▶ [EXERCISE DIRECTIONS]: Copy out, from the data, each line containing the string "computer".

▶ [DATA PROVIDED]:
══════════════════════════════

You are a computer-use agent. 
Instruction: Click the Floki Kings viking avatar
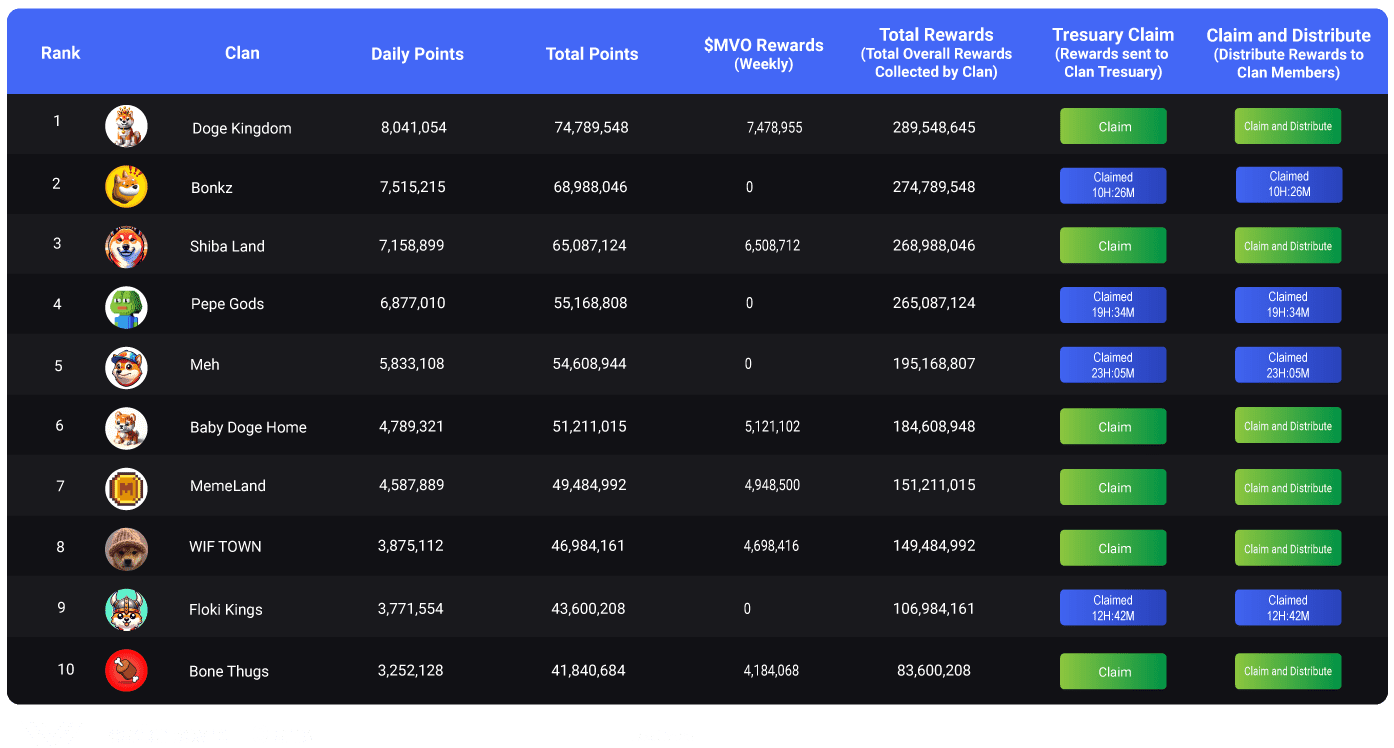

══════════════════════════════

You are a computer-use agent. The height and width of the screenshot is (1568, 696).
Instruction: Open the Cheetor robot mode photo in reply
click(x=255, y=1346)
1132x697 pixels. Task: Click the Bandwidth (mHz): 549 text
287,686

══════════════════════════════

▶ [RESPONSE]:
You are a computer-use agent. 
You are a computer-use agent. The height and width of the screenshot is (1568, 696).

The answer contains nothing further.